While the Carr government hardly appears under serious threat in the March 2003 state election — like other Australian governments, NSW Labor's chief strength is the weakness of its “Opposition” party — Labor will undoubtedly be punished by voters.

Historically, NSW has led the way when it comes to disillusionment and electoral breaks with the two-party system. In the 1980s, NSW had the highest Nuclear Disarmament Party vote. In the 1999 state election, 35% of votes did not go to the ALP or Coalition parties. Independents currently hold lower house seats representing Tamworth, Dubbo, the Northern Tablelands, Sydney's eastern suburbs and Manly. The Greens' NSW vote doubled in the last federal election.

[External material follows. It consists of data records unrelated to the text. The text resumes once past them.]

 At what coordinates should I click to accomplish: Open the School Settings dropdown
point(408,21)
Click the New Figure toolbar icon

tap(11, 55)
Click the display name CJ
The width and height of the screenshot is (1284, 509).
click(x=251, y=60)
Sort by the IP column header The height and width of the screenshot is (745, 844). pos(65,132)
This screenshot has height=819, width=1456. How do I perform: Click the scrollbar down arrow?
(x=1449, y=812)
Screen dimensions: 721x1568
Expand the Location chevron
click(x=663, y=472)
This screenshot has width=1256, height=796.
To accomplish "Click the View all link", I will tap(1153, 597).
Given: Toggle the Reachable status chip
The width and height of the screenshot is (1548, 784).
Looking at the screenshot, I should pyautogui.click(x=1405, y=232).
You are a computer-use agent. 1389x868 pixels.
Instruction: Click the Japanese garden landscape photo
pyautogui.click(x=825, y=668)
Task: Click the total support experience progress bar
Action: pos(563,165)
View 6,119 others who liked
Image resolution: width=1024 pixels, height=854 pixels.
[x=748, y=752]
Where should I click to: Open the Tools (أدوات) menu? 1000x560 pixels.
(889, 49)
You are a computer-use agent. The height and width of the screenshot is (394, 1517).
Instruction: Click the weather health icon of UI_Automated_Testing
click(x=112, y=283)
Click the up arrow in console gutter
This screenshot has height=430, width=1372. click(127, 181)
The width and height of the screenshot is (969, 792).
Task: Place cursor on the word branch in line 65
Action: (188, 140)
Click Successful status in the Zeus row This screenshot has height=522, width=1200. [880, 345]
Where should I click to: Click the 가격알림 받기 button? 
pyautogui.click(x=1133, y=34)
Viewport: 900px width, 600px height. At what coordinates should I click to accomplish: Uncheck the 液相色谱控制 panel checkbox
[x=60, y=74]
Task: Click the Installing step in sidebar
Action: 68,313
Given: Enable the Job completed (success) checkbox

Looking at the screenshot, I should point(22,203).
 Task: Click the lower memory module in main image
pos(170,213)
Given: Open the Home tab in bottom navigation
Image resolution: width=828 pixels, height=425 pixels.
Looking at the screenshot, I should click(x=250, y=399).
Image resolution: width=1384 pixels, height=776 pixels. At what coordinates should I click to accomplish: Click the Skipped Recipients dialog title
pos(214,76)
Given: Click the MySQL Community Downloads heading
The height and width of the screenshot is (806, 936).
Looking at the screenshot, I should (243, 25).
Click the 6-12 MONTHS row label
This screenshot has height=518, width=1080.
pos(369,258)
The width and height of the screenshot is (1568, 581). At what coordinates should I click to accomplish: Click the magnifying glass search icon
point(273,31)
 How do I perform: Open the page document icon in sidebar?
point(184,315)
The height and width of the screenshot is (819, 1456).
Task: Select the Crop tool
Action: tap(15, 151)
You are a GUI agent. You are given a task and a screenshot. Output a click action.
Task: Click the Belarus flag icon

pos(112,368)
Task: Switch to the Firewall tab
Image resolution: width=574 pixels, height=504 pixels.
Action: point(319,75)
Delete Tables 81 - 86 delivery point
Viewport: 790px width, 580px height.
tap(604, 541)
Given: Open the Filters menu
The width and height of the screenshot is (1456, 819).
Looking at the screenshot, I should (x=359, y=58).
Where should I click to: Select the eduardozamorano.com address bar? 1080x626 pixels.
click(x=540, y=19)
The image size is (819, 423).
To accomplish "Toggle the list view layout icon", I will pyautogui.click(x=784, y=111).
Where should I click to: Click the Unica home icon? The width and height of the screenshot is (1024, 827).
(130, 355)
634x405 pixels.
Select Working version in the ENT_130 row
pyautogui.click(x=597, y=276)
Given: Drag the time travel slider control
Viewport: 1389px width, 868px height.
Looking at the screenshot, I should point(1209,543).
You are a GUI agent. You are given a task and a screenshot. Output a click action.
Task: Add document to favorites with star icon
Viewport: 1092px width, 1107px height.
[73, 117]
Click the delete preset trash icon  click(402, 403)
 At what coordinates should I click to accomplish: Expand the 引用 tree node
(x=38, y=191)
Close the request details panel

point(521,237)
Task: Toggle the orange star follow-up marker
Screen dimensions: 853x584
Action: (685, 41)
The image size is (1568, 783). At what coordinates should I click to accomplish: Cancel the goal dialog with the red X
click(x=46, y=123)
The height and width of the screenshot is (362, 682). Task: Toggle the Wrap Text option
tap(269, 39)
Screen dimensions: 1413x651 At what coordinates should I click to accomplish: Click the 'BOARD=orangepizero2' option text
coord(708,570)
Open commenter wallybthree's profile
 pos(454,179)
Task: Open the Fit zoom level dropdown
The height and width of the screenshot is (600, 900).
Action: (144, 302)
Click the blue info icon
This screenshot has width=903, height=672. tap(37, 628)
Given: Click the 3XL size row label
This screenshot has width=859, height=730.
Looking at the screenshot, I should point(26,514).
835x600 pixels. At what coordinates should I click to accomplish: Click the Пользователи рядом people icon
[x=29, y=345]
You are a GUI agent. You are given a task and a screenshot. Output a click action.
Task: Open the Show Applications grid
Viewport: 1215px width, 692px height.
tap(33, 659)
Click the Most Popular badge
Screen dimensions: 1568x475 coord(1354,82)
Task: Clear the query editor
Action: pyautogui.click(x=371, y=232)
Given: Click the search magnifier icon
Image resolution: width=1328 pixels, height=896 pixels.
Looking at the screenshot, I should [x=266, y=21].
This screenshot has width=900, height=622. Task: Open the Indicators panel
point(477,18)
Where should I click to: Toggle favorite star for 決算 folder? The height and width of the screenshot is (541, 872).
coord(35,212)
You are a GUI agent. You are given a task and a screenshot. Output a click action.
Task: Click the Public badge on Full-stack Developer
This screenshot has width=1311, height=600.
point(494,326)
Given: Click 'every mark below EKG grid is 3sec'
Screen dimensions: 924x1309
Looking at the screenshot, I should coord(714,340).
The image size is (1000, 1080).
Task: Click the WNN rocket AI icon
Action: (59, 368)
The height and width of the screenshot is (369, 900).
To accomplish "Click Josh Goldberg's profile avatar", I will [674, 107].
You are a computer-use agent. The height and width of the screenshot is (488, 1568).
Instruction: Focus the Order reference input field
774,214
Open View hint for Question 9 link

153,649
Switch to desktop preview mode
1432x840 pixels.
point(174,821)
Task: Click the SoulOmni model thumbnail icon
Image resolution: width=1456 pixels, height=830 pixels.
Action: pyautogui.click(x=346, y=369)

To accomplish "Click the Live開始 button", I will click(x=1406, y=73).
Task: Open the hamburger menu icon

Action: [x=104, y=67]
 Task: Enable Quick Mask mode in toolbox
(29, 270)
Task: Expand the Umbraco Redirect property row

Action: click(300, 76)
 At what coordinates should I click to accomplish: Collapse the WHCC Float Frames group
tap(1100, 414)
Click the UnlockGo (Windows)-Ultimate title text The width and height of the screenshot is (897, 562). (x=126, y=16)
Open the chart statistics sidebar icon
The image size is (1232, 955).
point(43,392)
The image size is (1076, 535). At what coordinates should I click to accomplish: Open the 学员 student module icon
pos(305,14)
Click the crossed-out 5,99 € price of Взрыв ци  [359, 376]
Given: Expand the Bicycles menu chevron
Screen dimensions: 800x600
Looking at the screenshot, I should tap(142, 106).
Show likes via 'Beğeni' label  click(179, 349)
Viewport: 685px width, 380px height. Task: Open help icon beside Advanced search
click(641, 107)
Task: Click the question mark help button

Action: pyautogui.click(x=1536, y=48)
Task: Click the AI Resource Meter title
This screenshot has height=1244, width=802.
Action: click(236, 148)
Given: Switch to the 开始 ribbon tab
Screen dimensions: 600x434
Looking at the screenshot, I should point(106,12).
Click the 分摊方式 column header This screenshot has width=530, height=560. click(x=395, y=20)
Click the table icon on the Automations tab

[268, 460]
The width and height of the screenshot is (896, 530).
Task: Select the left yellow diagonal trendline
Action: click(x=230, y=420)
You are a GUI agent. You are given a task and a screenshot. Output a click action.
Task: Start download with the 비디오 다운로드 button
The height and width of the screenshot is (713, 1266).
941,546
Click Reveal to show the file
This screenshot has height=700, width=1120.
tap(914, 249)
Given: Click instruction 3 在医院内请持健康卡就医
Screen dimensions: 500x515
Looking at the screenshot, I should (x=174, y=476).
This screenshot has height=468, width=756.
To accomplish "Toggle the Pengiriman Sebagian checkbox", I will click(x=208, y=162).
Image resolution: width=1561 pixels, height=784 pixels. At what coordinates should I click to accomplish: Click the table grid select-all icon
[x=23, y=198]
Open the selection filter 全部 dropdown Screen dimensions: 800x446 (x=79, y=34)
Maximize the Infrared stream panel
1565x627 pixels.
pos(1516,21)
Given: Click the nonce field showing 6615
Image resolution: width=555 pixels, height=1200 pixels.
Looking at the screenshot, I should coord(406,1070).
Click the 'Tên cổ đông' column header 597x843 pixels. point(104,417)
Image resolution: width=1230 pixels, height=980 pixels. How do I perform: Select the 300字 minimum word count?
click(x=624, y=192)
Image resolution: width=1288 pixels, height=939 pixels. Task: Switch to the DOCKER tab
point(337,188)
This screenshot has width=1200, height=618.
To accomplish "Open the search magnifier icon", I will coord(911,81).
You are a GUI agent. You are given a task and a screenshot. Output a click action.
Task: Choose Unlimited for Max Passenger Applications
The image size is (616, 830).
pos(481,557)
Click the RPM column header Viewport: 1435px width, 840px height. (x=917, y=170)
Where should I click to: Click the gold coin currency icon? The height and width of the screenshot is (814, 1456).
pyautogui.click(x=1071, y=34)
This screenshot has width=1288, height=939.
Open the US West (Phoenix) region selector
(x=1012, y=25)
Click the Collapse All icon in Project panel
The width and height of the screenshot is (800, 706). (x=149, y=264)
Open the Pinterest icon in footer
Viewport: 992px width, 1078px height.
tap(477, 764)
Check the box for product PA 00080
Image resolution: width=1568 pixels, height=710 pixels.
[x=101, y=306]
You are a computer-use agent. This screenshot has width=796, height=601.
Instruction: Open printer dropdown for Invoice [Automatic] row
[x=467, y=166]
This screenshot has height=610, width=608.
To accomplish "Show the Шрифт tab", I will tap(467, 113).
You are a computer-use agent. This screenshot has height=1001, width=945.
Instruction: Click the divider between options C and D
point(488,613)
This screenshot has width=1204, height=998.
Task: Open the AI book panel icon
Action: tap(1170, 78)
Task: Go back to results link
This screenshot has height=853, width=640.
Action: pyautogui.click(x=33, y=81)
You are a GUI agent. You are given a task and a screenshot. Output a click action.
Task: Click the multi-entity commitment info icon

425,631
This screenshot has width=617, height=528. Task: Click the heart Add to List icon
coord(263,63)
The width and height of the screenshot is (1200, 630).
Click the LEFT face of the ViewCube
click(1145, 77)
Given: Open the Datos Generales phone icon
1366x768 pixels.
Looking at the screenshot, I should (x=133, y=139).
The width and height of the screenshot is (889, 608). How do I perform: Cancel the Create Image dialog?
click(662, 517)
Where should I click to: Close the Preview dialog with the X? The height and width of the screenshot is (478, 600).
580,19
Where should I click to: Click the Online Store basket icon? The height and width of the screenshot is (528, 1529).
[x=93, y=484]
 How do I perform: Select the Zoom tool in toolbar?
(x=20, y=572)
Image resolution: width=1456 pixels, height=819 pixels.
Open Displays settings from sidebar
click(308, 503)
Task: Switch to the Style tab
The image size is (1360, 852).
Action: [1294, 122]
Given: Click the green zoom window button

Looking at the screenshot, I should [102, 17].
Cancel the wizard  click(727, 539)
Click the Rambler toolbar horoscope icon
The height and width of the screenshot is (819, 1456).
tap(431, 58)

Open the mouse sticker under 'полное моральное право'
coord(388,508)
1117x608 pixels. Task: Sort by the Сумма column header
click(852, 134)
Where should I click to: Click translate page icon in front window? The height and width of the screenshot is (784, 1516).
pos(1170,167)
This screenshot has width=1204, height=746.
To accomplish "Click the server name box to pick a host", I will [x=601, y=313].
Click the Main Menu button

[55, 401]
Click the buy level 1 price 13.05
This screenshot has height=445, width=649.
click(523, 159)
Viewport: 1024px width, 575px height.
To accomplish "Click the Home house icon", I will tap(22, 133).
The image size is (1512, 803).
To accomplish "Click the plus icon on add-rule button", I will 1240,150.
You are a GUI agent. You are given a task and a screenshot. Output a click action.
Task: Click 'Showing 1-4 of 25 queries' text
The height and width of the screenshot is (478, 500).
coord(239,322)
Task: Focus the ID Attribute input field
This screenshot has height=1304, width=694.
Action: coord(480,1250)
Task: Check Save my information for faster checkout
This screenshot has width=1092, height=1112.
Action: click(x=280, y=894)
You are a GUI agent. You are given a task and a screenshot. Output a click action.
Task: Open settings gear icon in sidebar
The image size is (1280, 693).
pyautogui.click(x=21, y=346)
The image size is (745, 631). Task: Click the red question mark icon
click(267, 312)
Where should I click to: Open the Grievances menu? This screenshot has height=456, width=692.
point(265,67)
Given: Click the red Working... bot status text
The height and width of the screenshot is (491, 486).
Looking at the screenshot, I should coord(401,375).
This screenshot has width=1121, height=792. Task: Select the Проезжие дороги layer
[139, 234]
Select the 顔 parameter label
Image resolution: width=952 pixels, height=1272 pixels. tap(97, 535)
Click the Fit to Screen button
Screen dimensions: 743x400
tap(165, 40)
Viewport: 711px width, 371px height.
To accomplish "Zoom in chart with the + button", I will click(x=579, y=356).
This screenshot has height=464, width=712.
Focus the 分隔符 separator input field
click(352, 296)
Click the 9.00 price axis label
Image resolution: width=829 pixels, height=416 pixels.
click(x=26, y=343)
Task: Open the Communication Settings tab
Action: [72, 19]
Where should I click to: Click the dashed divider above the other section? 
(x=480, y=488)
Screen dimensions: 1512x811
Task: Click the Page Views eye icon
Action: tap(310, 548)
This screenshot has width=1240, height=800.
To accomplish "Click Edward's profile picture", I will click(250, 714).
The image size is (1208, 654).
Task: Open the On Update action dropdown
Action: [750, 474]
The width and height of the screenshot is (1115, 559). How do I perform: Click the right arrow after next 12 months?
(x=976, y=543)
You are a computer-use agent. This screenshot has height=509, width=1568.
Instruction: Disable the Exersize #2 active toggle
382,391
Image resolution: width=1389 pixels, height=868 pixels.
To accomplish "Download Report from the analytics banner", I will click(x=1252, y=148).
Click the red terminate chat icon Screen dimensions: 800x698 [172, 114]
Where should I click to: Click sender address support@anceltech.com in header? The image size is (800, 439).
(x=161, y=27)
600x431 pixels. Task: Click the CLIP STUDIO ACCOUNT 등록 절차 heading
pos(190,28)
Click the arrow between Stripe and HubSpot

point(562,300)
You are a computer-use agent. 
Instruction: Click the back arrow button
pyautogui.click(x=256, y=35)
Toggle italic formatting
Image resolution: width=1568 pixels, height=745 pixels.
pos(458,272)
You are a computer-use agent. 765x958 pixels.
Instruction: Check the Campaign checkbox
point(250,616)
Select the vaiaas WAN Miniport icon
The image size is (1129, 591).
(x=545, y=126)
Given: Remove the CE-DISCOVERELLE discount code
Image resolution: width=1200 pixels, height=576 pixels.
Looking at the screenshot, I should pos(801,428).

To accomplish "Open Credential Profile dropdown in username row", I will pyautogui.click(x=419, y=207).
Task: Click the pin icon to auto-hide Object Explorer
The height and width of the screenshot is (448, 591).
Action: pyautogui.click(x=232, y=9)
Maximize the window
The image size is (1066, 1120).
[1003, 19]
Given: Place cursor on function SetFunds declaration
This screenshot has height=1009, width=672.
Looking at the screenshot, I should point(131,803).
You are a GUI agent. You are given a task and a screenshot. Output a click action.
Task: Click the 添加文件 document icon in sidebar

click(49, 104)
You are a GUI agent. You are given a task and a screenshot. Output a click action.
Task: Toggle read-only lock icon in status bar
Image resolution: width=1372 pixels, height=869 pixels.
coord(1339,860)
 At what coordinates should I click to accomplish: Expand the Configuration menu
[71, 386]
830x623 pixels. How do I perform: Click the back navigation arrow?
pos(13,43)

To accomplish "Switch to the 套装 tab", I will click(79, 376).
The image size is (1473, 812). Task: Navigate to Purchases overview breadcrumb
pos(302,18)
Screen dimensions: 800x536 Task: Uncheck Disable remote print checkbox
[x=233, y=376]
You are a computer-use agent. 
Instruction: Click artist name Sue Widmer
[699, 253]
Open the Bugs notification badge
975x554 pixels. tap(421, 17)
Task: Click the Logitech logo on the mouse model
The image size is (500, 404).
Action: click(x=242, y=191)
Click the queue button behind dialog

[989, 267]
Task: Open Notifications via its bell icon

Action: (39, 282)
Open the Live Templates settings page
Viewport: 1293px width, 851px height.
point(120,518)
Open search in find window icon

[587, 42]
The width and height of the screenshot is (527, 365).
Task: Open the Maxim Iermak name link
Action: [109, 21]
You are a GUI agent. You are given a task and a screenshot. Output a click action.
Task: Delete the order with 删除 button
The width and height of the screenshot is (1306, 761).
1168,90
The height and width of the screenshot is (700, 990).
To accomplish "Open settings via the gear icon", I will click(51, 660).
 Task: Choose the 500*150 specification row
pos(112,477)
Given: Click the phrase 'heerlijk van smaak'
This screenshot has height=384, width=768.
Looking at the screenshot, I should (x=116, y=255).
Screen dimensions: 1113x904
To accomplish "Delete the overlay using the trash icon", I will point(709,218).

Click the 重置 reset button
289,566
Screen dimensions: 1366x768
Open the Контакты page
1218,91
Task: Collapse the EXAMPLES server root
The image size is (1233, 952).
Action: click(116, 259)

In the NSW upper house, the Legislative Council, there are 16 ALP, 13 Coalition, and 13 “other” members. The proportional election system requires less than 5% to obtain a seat in the LC. Its non-major party members are varied: Christian fundamentalists Fred and Elaine Nile eye off (and sometimes agree with) two Greens, a couple of Democrats and ex-Democrats co-exist. Among the others are a Shooters Party representative and a Better Future for Our Children representative. Usually, enough of them can be cobbled together to form a majority in support of government legislation.

But even so, the major parties united after the last election to make it much more difficult for parties to get electoral registration if they don't already have parliamentarians.

But while this will make it harder for progressive organisations to contest elections, the NSW ALP's extremely conservative politics will continue to propel people towards alternatives.

The Carr government's main policy thrust is support for business: reducing business taxes and charges and shifting the burden onto workers. Carr's strong support for WorkCover cuts showed this clearly to many unionists. Public services in NSW have declined, especially the quality of public education and transport.

The decline of the public transport network has been widely condemned, particularly since during the 2000 Olympics resources were (briefly) provided to make it much better. Even the Sydney Morning Herald has had prominent coverage of proposals to radically upgrade the urban train system.

Carr advocates a very conservative form of “environmentalism”. While declaring many, mostly small, national parks, the state government has ensured that most of corporations' hunger for natural resources, such as forests for woodchips and charcoal, is satisfied.

The most popular part of the government's right-wing agenda, appealing to fear and racist stereotypes, is its “toughness” on crime and on young people. Carr backs this up with anti-migrant policies and rhetoric. Like Howard's attacks on refugees, this appeals to basic xenophobia, setting up an all-encompassing and unquestionable “us” against a “criminal” or “foreign” other.

By linking crime to social rebellion, however, Carr puts the ALP in a position where it cannot win back those who already reject neo-liberal capitalism. This is similar to ALP Premier Steve Bracks' experience in Victoria. He could attack, but not co-opt, those who supported the S11 2000 demonstration against the World Economic Forum in Melbourne.

There are early signs of union breaks with Labor. The firefighters' union disaffiliated from Labor earlier this year. Construction, Forestry, Mining and Energy Union leaders and activists, along with some union leaders in the Illawarra, are approaching left alliances more favourably. Opposition to the ALP's anti-refugee policies, which are fully supported by Carr, will also cause more friction.

While independent social movements are relatively weak in NSW — a result of the Carr government's systematic drawing of union and community activists into policy making and implementation — anger at more than seven years of broken promises, privatisation, racist scapegoating, erosion of civil liberties and cuts to public services — and Carr literally giving the finger to workers' rights — will be expressed in the ballot box next March.

From Green Left Weekly, August 14, 2002.